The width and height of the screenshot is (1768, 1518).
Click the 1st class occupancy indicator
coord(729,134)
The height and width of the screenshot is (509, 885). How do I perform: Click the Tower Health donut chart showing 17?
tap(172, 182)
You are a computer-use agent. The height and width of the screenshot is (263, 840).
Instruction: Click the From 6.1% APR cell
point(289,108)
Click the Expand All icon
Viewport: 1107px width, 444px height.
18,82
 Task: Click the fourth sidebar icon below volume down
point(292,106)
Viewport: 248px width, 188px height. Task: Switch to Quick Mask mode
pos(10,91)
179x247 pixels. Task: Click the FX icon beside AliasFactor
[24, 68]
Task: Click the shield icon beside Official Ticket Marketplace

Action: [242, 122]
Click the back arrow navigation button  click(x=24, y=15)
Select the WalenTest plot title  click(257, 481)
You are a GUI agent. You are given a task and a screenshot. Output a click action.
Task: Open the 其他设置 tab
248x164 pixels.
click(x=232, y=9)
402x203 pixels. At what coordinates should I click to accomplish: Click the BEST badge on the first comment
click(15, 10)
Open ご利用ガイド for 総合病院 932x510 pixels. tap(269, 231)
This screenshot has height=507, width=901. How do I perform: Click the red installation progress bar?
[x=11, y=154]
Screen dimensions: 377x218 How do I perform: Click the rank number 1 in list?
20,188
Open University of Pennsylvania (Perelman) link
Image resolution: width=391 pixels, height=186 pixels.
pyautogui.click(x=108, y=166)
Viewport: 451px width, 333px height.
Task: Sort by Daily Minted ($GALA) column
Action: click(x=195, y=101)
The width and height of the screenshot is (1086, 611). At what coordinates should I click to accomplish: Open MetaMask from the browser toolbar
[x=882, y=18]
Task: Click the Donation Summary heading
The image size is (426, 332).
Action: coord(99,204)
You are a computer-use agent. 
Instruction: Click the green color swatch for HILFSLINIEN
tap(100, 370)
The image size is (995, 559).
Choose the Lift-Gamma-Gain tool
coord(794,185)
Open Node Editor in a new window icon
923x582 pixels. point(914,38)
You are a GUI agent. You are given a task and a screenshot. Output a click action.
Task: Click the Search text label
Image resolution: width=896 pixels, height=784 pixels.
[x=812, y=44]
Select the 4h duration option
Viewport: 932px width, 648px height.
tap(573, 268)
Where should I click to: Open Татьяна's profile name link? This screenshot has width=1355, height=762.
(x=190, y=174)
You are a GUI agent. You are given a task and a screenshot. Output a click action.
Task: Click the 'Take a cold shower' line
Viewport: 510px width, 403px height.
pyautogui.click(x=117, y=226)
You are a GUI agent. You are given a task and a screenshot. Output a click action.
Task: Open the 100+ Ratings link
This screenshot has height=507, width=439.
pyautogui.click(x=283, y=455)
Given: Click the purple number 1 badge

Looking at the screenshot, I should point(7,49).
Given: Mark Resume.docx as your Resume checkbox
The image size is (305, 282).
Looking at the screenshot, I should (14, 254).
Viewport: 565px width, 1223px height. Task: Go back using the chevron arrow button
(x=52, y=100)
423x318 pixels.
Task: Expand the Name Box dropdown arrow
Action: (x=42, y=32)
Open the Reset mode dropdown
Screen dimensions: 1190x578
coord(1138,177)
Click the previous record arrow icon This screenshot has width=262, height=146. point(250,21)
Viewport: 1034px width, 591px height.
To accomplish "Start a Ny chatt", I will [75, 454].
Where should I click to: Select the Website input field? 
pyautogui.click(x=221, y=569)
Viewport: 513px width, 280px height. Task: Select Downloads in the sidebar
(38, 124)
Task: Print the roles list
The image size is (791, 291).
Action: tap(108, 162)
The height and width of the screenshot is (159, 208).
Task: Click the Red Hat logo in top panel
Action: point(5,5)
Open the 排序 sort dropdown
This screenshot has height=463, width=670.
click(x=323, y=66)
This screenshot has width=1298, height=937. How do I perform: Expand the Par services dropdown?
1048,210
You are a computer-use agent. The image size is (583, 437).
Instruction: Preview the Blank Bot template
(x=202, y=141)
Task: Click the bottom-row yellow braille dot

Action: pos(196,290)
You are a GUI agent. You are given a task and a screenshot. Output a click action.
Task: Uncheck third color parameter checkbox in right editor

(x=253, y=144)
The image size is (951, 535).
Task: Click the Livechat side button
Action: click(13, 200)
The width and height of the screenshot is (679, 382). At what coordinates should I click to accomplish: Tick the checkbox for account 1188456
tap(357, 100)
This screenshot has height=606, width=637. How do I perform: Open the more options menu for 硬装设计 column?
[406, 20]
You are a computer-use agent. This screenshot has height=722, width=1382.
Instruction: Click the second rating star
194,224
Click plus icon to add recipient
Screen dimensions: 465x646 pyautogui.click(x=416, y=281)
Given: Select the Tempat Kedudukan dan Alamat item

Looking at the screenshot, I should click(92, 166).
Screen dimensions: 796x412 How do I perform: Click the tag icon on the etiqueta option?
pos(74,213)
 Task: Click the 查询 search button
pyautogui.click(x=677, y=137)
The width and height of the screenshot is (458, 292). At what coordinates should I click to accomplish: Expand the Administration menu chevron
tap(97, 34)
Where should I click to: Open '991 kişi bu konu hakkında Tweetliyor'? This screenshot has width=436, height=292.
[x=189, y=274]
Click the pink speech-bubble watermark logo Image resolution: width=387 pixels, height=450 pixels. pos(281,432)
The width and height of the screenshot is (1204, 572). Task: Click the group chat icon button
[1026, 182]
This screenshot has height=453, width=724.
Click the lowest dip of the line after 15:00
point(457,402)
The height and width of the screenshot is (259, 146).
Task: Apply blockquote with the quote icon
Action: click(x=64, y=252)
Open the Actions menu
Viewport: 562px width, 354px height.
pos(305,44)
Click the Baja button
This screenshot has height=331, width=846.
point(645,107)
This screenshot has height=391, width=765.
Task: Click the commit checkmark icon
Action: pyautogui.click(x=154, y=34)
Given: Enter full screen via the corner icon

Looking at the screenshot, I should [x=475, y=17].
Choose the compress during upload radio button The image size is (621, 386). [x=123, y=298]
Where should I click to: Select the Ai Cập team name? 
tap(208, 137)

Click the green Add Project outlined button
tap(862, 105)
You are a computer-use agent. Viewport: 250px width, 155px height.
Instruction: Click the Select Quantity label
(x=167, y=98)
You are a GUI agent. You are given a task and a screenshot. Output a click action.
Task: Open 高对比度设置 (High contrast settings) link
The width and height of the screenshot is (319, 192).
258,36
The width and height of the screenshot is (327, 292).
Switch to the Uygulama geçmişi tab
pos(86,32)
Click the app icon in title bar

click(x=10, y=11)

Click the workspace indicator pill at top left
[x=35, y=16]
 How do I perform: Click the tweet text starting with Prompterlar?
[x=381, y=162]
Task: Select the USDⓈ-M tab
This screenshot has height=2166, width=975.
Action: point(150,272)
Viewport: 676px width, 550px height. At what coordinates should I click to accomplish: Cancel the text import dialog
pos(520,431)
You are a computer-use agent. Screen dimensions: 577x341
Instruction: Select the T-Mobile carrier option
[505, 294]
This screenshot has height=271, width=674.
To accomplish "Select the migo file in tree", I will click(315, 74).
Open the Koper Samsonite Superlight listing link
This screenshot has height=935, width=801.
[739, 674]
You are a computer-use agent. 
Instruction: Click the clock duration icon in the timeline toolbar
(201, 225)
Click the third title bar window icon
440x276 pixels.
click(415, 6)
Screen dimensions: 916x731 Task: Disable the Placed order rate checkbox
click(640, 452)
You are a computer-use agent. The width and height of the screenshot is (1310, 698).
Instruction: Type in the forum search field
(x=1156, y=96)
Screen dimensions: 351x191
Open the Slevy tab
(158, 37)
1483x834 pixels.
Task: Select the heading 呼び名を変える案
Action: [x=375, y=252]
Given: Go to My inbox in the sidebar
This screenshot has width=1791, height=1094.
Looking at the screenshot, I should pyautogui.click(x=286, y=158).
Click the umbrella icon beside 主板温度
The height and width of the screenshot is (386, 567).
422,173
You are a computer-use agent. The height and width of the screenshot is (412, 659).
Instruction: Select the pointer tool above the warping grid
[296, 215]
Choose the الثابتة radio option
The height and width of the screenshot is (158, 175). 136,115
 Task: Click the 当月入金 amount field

══════════════════════════════

- [WORK TO BE COMPLETED]: Every line above that includes the string "computer" needs to be copied.

- [SOLUTION BELOW]:
You are a computer-use agent. The height and width of the screenshot is (263, 840).
You are a computer-use agent. 
You are a computer-use agent. The image size is (583, 437).
You are a computer-use agent. This screenshot has height=722, width=1382.
You are a computer-use agent. Viewport: 250px width, 155px height.
You are a computer-use agent. Screen dimensions: 577x341
You are a computer-use agent. 
You are a computer-use agent. The width and height of the screenshot is (1310, 698).
You are a computer-use agent. The height and width of the screenshot is (412, 659).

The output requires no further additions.